Python web scraping (part 1).

What's web scraping?

Web scraping is also known as web harvesting or web crawling it can be defined as simply and generally as data extraction from websites, It can be done either manually or automatically (which is our topic today) using a software (or a script) called by convention a bot, spider, spider bot or web crawler.

Web Scraping vs Web Parsing vs Web Crawling?

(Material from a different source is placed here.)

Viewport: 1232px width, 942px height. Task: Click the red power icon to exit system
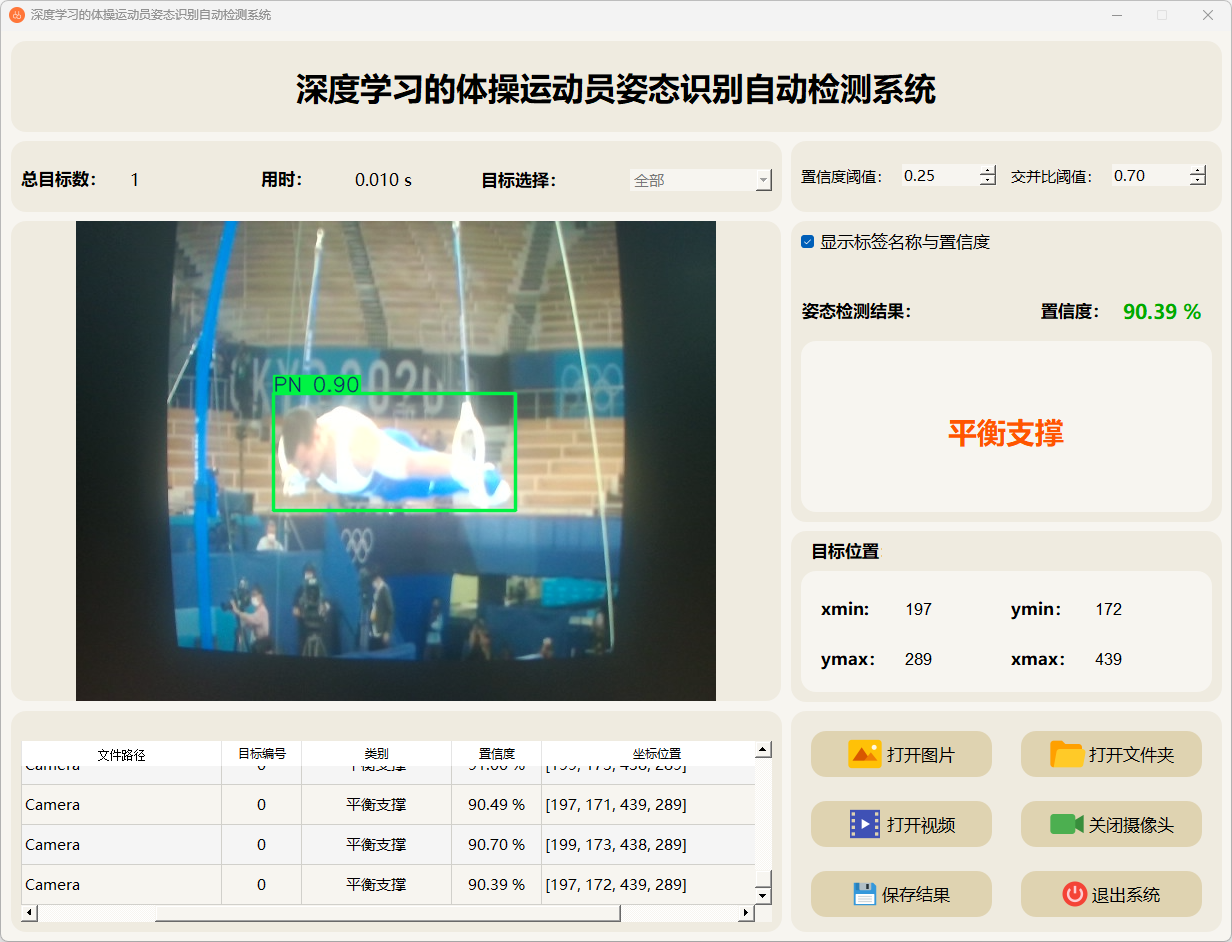[x=1074, y=894]
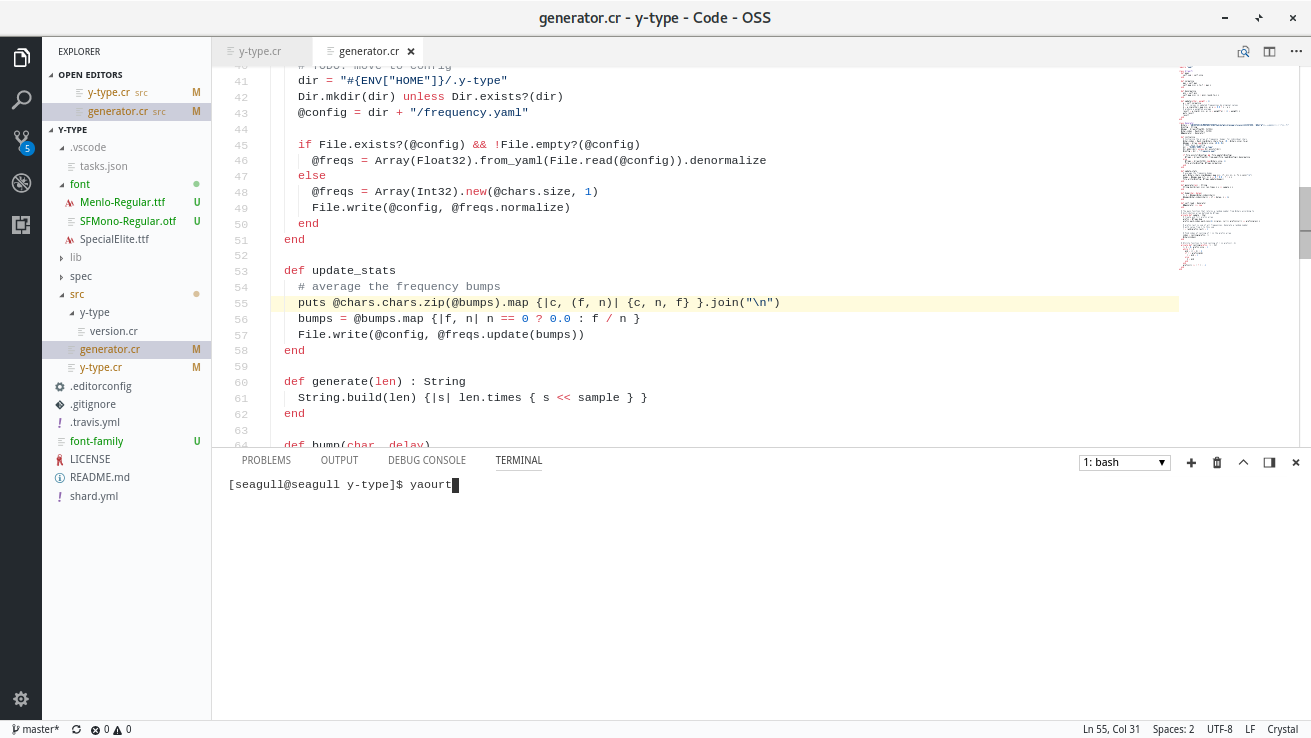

The three words are sometimes simply thought inaccurately as the same thing but actually each one has its right shade of meaning: Web scraping involves first fetching the page then extracting data from it, Therefore, scraping is the first step that retrieves pages for processing, this later is called parsing and it extracts data we want. Crawling can be distinguished by the fact that it's about following the tree structure (hierarchy) of links in a given page and scraping them as well until the needed depth is reached.

Why web scraping?

The actual progress humanity has reached with internet and the abundance of every kind of data online raised a need for searching, triage and comparison of data for all imaginable purposes and quickly, from web indexing to web shopping or climate tracking, here's a non exhaustive list: contact scraping, web indexing, data mining, price change monitoring and price comparison, product review scraping (to watch the competition), gathering real estate listings, weather data monitoring, website change detection, research, tracking online presence and reputation, web mashup ...

Legal considerations

Web scraping has raised a controversy and a legal uncertainty since the technology itself is legal and you won't think intuitively that scraping some publicly available data wouldn't generate any legal issues, but there has been law suites (especially in US and the EU) with that regard in which courts ruled against web scraping, there's also some countries that outlaw some types of web scraping. So obviously any actor or business that relies on it should get infomations or even better, get legal advice regarding the laws in force.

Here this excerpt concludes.